Now comes the cold-blooded test of the whole trip. My job is to stay fifty feet down and film the ascent of the others. After all, the top is a knife-edged ridge of shale with no space for more than two people at a time. It is an almost impossible ascent. I’m thanking my stars that I am a cameraman, not a mountaineer. After all, my job is stay with the camera and record stuff on Infra Red, not to be exploiting my nerve. Besides, I want all the nerve that I have left to get down with.

Matt goes first, without looking at the gruesome possibilities on either side-on one side a sheer drop of two thousand feet-on the other a maze of crevasses punctuating steep slopes of icy glare. Two men lie in those same crevasses, because they made one little misstep.

As the climbers crawl upward, using every possible point of contact-they run out of holds. There is a fifteen foot wall that must be scaled and not even a toe-hold. By the way they keep their faces to the wall I know that every minute of waiting for the next step is agony.

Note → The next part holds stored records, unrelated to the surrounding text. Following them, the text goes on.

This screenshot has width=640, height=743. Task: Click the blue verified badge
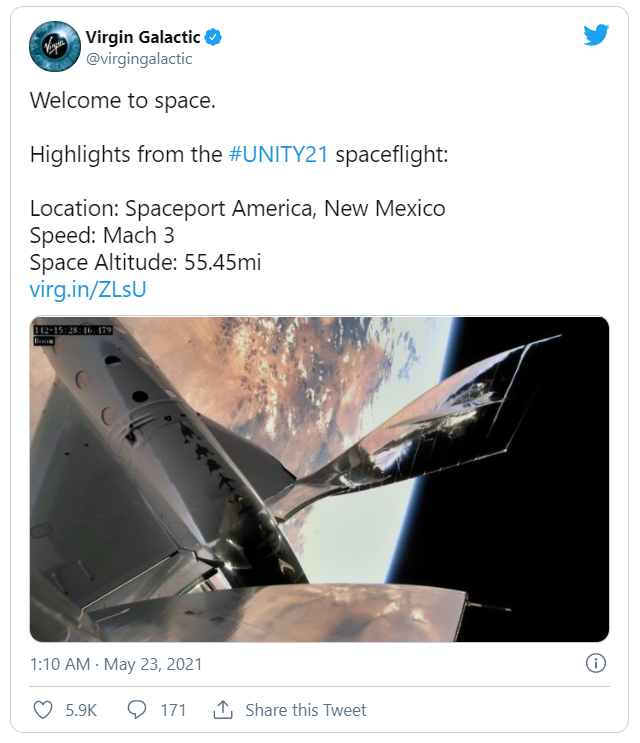(214, 38)
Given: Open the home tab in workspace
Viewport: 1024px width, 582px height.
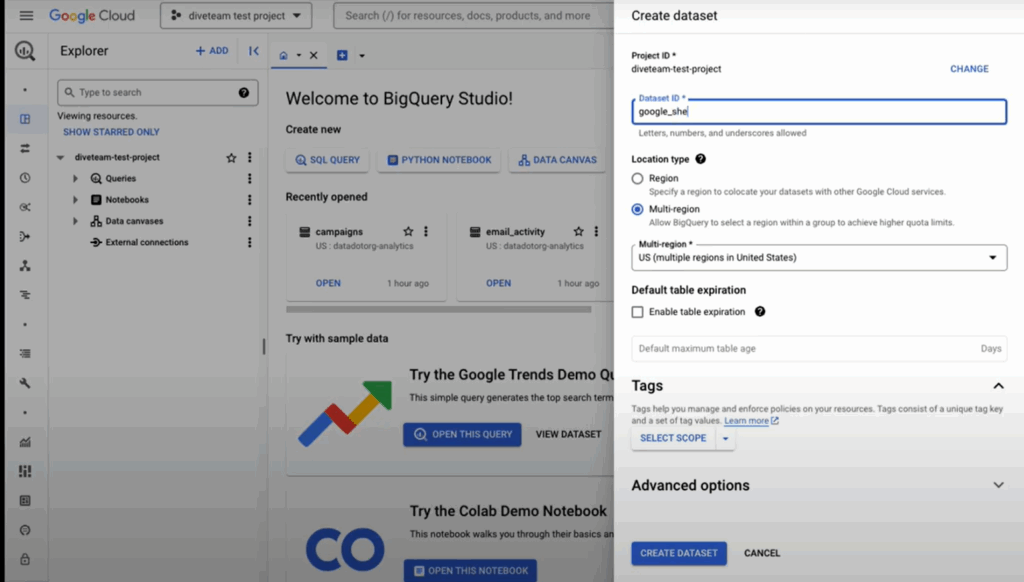Looking at the screenshot, I should [284, 55].
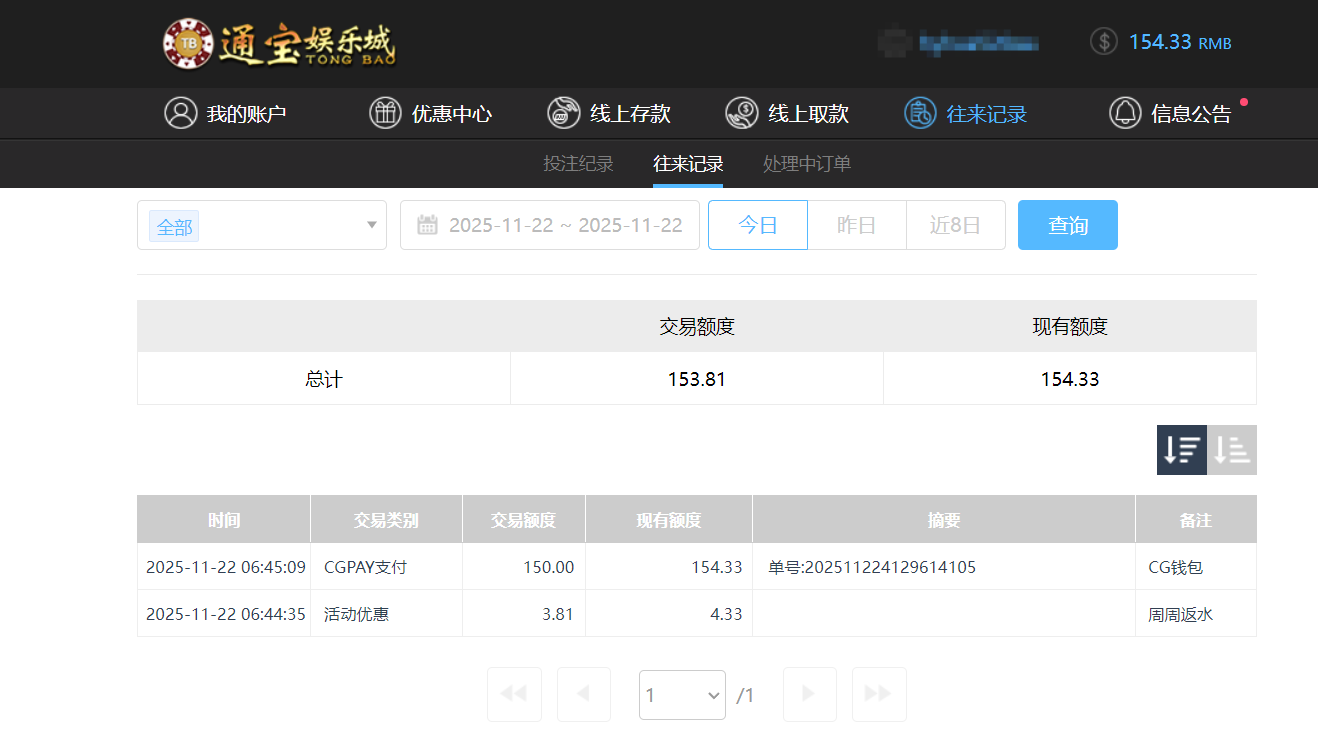The height and width of the screenshot is (742, 1318).
Task: Open the 往来记录 transaction record icon
Action: pyautogui.click(x=919, y=113)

This goes on for an hour perhaps, while the leader throws a rope over a jutting ledge above, pulls himself up hand over hand, and serves as anchor man while the others take turns. One by one they go, hanging between life and certain death, by one small rope.

The point is they want to reach the coveted goal. Even without the camera they would have made the trip. I tell myself that for consolation as I watch them hanging there.

The group is well picked; they all reach the top; a fitting climax for the story. As for the cameraman. He packed up his film, rubbed a few “charlie horses” and called it a day. There again he was blissful in his ignorance. It took six hours more to get down!